_Instructions for the task_: Reproduce all entries word for word.

_Data supplied_:
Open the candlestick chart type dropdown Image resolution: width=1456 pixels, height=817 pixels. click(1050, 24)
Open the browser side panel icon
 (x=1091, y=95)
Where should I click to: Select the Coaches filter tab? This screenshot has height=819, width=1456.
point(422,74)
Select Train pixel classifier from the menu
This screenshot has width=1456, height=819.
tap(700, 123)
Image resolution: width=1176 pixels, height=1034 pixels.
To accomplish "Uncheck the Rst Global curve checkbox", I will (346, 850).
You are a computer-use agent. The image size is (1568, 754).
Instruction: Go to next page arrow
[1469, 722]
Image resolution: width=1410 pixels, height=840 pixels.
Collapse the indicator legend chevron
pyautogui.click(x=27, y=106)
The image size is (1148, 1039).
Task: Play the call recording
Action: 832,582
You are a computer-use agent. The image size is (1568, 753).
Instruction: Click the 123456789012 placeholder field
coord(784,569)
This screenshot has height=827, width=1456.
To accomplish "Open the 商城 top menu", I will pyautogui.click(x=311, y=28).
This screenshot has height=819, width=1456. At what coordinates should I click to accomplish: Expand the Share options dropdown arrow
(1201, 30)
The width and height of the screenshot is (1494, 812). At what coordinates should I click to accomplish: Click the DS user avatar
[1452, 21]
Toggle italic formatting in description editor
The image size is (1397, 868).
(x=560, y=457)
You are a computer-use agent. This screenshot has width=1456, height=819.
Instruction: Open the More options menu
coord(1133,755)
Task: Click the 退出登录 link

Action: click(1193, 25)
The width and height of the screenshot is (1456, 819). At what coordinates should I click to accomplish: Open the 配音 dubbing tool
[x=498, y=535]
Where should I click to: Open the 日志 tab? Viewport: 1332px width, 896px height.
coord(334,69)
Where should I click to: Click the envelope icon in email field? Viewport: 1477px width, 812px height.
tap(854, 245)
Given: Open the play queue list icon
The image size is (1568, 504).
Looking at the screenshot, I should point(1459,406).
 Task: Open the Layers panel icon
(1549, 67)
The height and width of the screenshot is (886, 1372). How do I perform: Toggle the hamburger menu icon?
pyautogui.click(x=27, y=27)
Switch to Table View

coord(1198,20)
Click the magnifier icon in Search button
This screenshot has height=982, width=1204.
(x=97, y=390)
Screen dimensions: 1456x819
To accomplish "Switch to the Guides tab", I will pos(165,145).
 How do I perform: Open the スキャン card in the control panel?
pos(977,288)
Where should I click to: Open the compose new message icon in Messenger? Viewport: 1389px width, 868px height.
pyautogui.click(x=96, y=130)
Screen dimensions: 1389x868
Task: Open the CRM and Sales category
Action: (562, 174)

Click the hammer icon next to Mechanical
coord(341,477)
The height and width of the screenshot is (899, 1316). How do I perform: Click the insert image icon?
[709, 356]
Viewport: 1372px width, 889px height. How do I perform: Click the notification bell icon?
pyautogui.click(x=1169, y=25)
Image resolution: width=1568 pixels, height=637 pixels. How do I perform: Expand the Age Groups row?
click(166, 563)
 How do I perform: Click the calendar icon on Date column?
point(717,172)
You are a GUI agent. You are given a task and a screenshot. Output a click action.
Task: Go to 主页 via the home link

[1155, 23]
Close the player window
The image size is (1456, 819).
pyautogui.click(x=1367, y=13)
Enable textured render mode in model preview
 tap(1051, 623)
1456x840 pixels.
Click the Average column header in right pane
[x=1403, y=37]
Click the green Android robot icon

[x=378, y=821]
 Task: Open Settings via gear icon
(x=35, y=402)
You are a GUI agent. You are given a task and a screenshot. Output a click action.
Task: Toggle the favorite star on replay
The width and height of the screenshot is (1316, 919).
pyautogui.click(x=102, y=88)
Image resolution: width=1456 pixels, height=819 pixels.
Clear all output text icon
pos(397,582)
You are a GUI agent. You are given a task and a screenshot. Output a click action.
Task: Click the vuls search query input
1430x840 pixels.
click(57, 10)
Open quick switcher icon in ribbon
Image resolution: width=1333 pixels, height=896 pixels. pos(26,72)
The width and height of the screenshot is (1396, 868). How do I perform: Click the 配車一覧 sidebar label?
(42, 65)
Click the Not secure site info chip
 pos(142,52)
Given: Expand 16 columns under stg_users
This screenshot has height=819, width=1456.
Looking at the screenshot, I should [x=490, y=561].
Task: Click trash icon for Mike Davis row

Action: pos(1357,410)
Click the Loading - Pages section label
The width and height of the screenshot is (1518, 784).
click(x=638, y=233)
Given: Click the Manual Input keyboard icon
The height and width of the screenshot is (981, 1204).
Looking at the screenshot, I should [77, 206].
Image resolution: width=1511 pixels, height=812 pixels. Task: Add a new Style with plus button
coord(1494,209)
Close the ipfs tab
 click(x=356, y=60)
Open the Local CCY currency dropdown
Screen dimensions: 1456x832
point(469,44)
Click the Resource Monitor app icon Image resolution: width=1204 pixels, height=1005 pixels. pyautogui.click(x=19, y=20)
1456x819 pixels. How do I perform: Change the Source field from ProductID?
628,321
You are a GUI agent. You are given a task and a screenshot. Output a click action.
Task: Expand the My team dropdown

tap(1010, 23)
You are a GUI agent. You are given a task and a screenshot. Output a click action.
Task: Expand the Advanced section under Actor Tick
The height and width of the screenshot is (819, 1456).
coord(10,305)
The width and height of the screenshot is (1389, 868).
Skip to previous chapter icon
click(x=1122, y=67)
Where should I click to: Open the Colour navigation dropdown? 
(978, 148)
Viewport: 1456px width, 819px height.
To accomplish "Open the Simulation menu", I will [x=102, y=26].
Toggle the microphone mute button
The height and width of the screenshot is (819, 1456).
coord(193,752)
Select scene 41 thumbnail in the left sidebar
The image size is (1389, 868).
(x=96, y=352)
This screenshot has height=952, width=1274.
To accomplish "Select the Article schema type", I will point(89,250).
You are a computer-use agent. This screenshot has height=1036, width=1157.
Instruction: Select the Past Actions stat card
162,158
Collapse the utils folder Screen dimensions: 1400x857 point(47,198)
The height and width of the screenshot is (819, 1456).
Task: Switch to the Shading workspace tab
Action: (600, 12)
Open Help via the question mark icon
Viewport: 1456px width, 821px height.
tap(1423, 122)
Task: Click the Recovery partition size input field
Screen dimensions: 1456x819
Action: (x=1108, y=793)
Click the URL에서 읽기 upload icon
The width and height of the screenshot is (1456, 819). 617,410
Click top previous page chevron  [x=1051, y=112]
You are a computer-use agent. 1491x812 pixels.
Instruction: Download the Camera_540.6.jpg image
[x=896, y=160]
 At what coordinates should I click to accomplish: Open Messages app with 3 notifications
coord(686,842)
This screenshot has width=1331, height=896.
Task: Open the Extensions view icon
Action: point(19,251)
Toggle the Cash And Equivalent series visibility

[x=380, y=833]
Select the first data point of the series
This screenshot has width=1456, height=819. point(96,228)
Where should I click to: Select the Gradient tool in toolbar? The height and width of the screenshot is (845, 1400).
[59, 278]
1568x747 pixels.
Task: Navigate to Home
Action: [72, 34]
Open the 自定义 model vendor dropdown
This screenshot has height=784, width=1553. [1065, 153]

_Reply_:
Open the candlestick chart type dropdown Image resolution: width=1456 pixels, height=817 pixels. click(1050, 24)
Open the browser side panel icon
 (x=1091, y=95)
Where should I click to: Select the Coaches filter tab? This screenshot has height=819, width=1456.
point(422,74)
Select Train pixel classifier from the menu
This screenshot has width=1456, height=819.
tap(700, 123)
Image resolution: width=1176 pixels, height=1034 pixels.
To accomplish "Uncheck the Rst Global curve checkbox", I will (346, 850).
You are a computer-use agent. The image size is (1568, 754).
Instruction: Go to next page arrow
[1469, 722]
Image resolution: width=1410 pixels, height=840 pixels.
Collapse the indicator legend chevron
pyautogui.click(x=27, y=106)
The image size is (1148, 1039).
Task: Play the call recording
Action: 832,582
You are a computer-use agent. The image size is (1568, 753).
Instruction: Click the 123456789012 placeholder field
coord(784,569)
This screenshot has height=827, width=1456.
To accomplish "Open the 商城 top menu", I will pyautogui.click(x=311, y=28).
This screenshot has height=819, width=1456. At what coordinates should I click to accomplish: Expand the Share options dropdown arrow
(1201, 30)
The width and height of the screenshot is (1494, 812). At what coordinates should I click to accomplish: Click the DS user avatar
[1452, 21]
Toggle italic formatting in description editor
The image size is (1397, 868).
(x=560, y=457)
You are a computer-use agent. This screenshot has width=1456, height=819.
Instruction: Open the More options menu
coord(1133,755)
Task: Click the 退出登录 link

Action: click(1193, 25)
The width and height of the screenshot is (1456, 819). At what coordinates should I click to accomplish: Open the 配音 dubbing tool
[x=498, y=535]
Where should I click to: Open the 日志 tab? Viewport: 1332px width, 896px height.
coord(334,69)
Where should I click to: Click the envelope icon in email field? Viewport: 1477px width, 812px height.
tap(854, 245)
Given: Open the play queue list icon
The image size is (1568, 504).
Looking at the screenshot, I should point(1459,406).
 Task: Open the Layers panel icon
(1549, 67)
The height and width of the screenshot is (886, 1372). How do I perform: Toggle the hamburger menu icon?
pyautogui.click(x=27, y=27)
Switch to Table View

coord(1198,20)
Click the magnifier icon in Search button
This screenshot has height=982, width=1204.
(x=97, y=390)
Screen dimensions: 1456x819
To accomplish "Switch to the Guides tab", I will pos(165,145).
 How do I perform: Open the スキャン card in the control panel?
pos(977,288)
Where should I click to: Open the compose new message icon in Messenger? Viewport: 1389px width, 868px height.
pyautogui.click(x=96, y=130)
Screen dimensions: 1389x868
Task: Open the CRM and Sales category
Action: (562, 174)

Click the hammer icon next to Mechanical
coord(341,477)
The height and width of the screenshot is (899, 1316). How do I perform: Click the insert image icon?
[709, 356]
Viewport: 1372px width, 889px height. How do I perform: Click the notification bell icon?
pyautogui.click(x=1169, y=25)
Image resolution: width=1568 pixels, height=637 pixels. How do I perform: Expand the Age Groups row?
click(166, 563)
 How do I perform: Click the calendar icon on Date column?
point(717,172)
You are a GUI agent. You are given a task and a screenshot. Output a click action.
Task: Go to 主页 via the home link

[1155, 23]
Close the player window
The image size is (1456, 819).
pyautogui.click(x=1367, y=13)
Enable textured render mode in model preview
 tap(1051, 623)
1456x840 pixels.
Click the Average column header in right pane
[x=1403, y=37]
Click the green Android robot icon

[x=378, y=821]
 Task: Open Settings via gear icon
(x=35, y=402)
You are a GUI agent. You are given a task and a screenshot. Output a click action.
Task: Toggle the favorite star on replay
The width and height of the screenshot is (1316, 919).
pyautogui.click(x=102, y=88)
Image resolution: width=1456 pixels, height=819 pixels.
Clear all output text icon
pos(397,582)
You are a GUI agent. You are given a task and a screenshot. Output a click action.
Task: Click the vuls search query input
1430x840 pixels.
click(57, 10)
Open quick switcher icon in ribbon
Image resolution: width=1333 pixels, height=896 pixels. pos(26,72)
The width and height of the screenshot is (1396, 868). How do I perform: Click the 配車一覧 sidebar label?
(42, 65)
Click the Not secure site info chip
 pos(142,52)
Given: Expand 16 columns under stg_users
This screenshot has height=819, width=1456.
Looking at the screenshot, I should [x=490, y=561].
Task: Click trash icon for Mike Davis row

Action: pos(1357,410)
Click the Loading - Pages section label
The width and height of the screenshot is (1518, 784).
click(x=638, y=233)
Given: Click the Manual Input keyboard icon
The height and width of the screenshot is (981, 1204).
Looking at the screenshot, I should [77, 206].
Image resolution: width=1511 pixels, height=812 pixels. Task: Add a new Style with plus button
coord(1494,209)
Close the ipfs tab
 click(x=356, y=60)
Open the Local CCY currency dropdown
Screen dimensions: 1456x832
point(469,44)
Click the Resource Monitor app icon Image resolution: width=1204 pixels, height=1005 pixels. pyautogui.click(x=19, y=20)
1456x819 pixels. How do I perform: Change the Source field from ProductID?
628,321
You are a GUI agent. You are given a task and a screenshot. Output a click action.
Task: Expand the My team dropdown

tap(1010, 23)
You are a GUI agent. You are given a task and a screenshot. Output a click action.
Task: Expand the Advanced section under Actor Tick
The height and width of the screenshot is (819, 1456).
coord(10,305)
The width and height of the screenshot is (1389, 868).
Skip to previous chapter icon
click(x=1122, y=67)
Where should I click to: Open the Colour navigation dropdown? 
(978, 148)
Viewport: 1456px width, 819px height.
To accomplish "Open the Simulation menu", I will [x=102, y=26].
Toggle the microphone mute button
The height and width of the screenshot is (819, 1456).
coord(193,752)
Select scene 41 thumbnail in the left sidebar
The image size is (1389, 868).
(x=96, y=352)
This screenshot has height=952, width=1274.
To accomplish "Select the Article schema type", I will point(89,250).
You are a computer-use agent. This screenshot has height=1036, width=1157.
Instruction: Select the Past Actions stat card
162,158
Collapse the utils folder Screen dimensions: 1400x857 point(47,198)
The height and width of the screenshot is (819, 1456).
Task: Switch to the Shading workspace tab
Action: (600, 12)
Open Help via the question mark icon
Viewport: 1456px width, 821px height.
tap(1423, 122)
Task: Click the Recovery partition size input field
Screen dimensions: 1456x819
Action: (x=1108, y=793)
Click the URL에서 읽기 upload icon
The width and height of the screenshot is (1456, 819). 617,410
Click top previous page chevron  [x=1051, y=112]
You are a computer-use agent. 1491x812 pixels.
Instruction: Download the Camera_540.6.jpg image
[x=896, y=160]
 At what coordinates should I click to accomplish: Open Messages app with 3 notifications
coord(686,842)
This screenshot has width=1331, height=896.
Task: Open the Extensions view icon
Action: point(19,251)
Toggle the Cash And Equivalent series visibility

[x=380, y=833]
Select the first data point of the series
This screenshot has width=1456, height=819. point(96,228)
Where should I click to: Select the Gradient tool in toolbar? The height and width of the screenshot is (845, 1400).
[59, 278]
1568x747 pixels.
Task: Navigate to Home
Action: [72, 34]
Open the 自定义 model vendor dropdown
This screenshot has height=784, width=1553. [1065, 153]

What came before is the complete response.